It's just a recommendation because the final decision about whether to build a new line belongs to a different group, the state's Public Utilities Commission (PUC). But the 338 pages of analysis from the Commerce Department will add to the argument against the plan to replace Enbridge's Line 3. 

Why not replace it?

The Commerce Department had experts in oil markets and the insurance industry help them analyze the need for the Enbridge project, which would replace a line that was built in the 1960s and is now operating at half its capacity to help guard against any accidents.

Line 3 carries crude oil from the Canadian tar sands to a refinery in Superior. Enbridge says a new replacement would be more efficient and safer.

In a statement explaining its recommendation Monday, the Commerce Department said refineries in the Upper Midwest are operating pretty close to capacity right now. So there isn't room for a lot more oil, they said. 

Their oil market analyst also says Minnesota's demand for petroleum is not likely to increase in the long term. 

The department noted that Enbridge is also asking for permission to expand a different pipeline through Minnesota (Line 67, nicknamed the Alberta Clipper). 
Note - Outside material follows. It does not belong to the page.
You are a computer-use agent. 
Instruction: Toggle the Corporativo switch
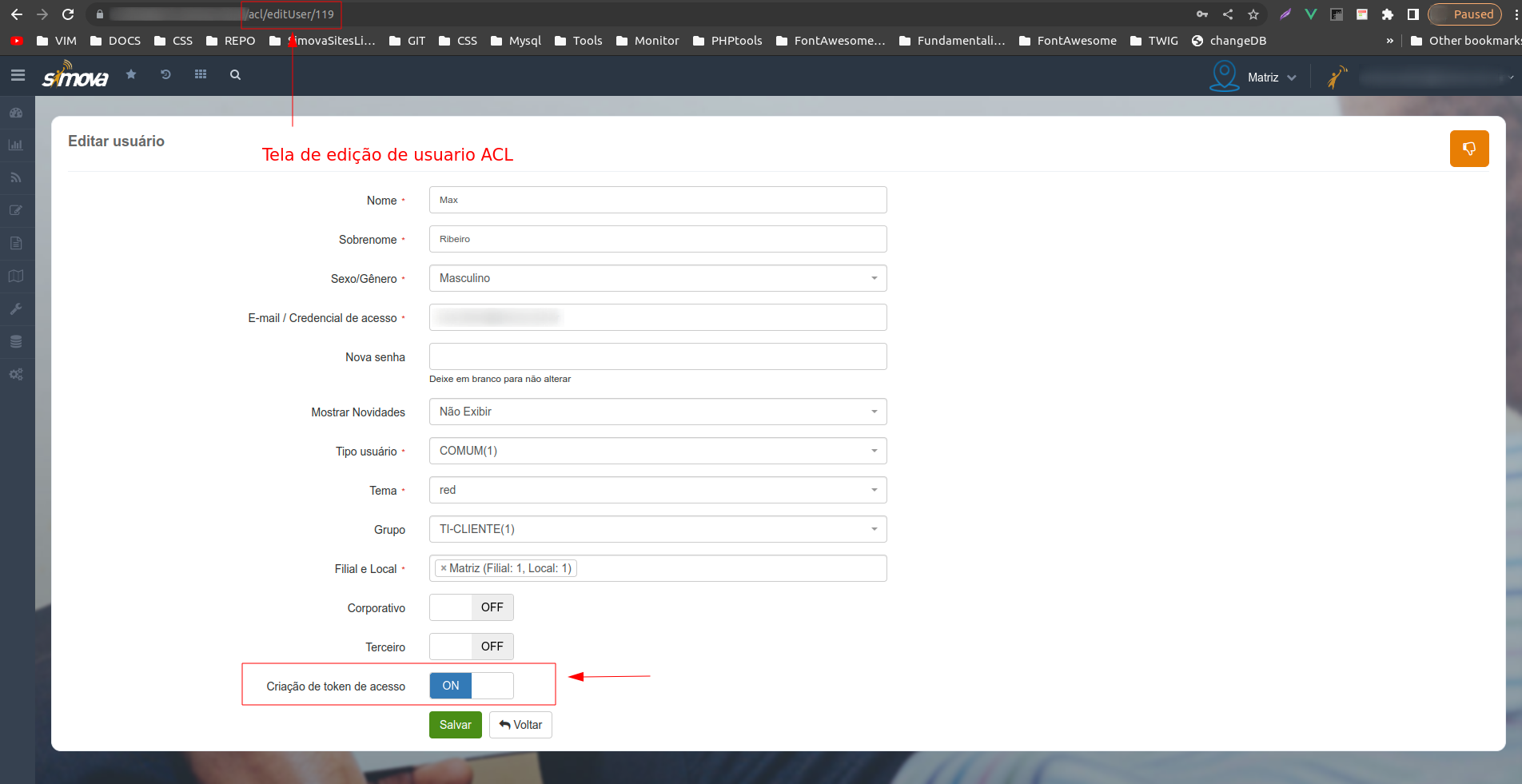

That line opened seven years ago. It can carry 800,000 barrels a day but the permit Enbridge has from the U.S. only allows 500,000. The Duluth News Tribune reported that the feds may change the permit by the end of this year. 

So, given the environmental risks of building a new Line 3, the limited benefits to Minnesota refineries, and Enbridge's other expansion plan, the Commerce Department concludes "Minnesota would be better off if Enbridge proposed to cease operations of the existing Line 3, without any new pipeline being built.”
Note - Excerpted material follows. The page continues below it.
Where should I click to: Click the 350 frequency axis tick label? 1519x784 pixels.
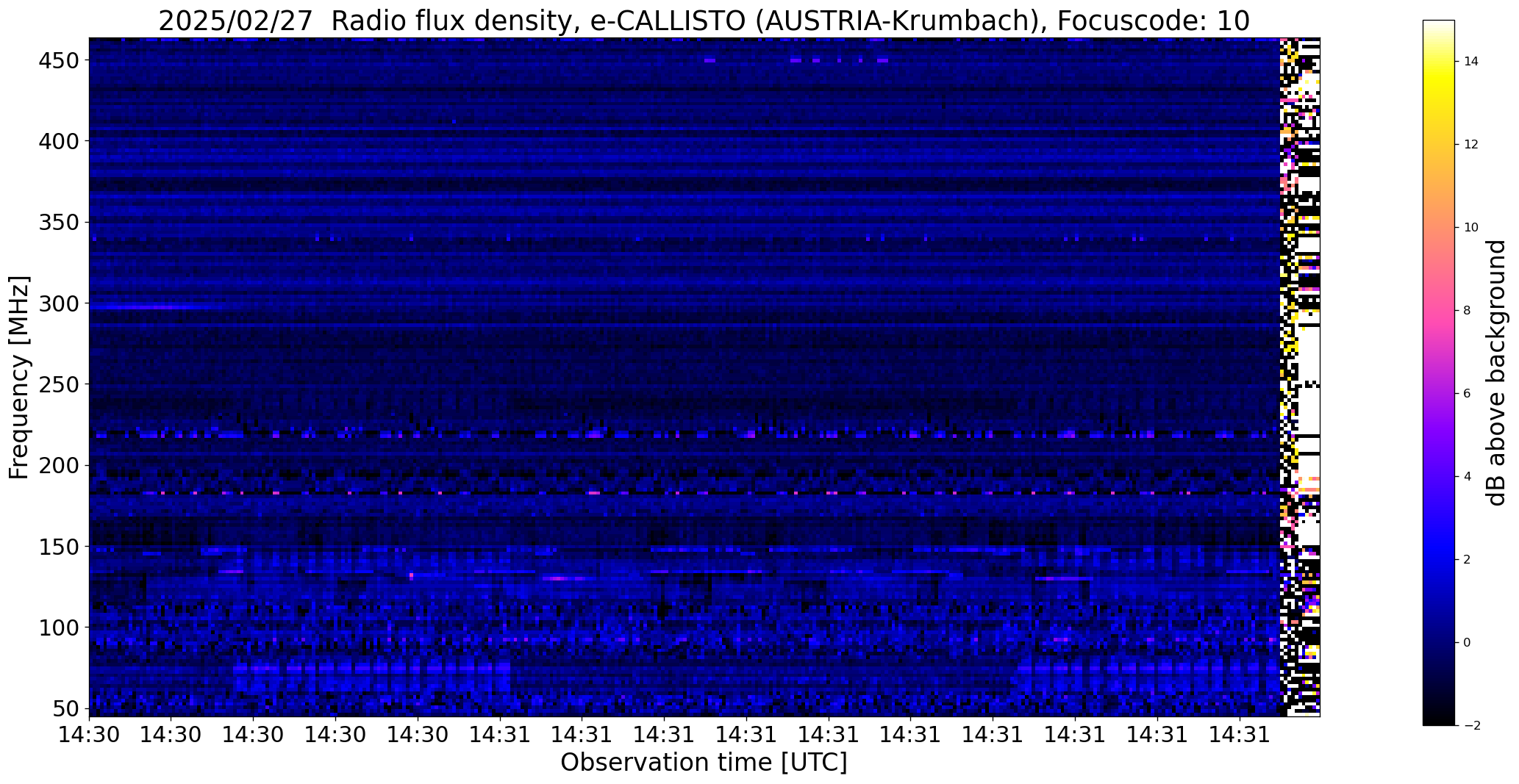58,223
Environmental groups and northern Minnesota tribes that oppose the line celebrated the recommendation. 

What happens now?

The Public Utilities Commission is on track to decide next spring whether Enbridge needs a new Line 3 – and if so, which of five possible routes it should take. (An environmental impact statement that came out last month looked at the effects of each route.) 

Between now and the spring there will be lots more debate about those questions. 

There will be a series of nine public hearings starting late this month and continuing through October. Most are in northern Minnesota, with the others in St. Cloud and St. Paul.

Then in early November there will be something sort of like a trial. It's called an "evidentiary hearing" and an administrative law judge will preside over it for a week or so in St. Paul. The Commerce Department says witnesses will testify and be cross examined as they talk about whether there's a need for the pipeline and where it should go. 

Once that's over the judge will send the PUC a final report with a recommendation based on the evidentiary hearing. 

The head of Minnesota's Commerce Department was appointed by Gov. Dayton, but the Public Utilities Commission is independent of the governor's administration.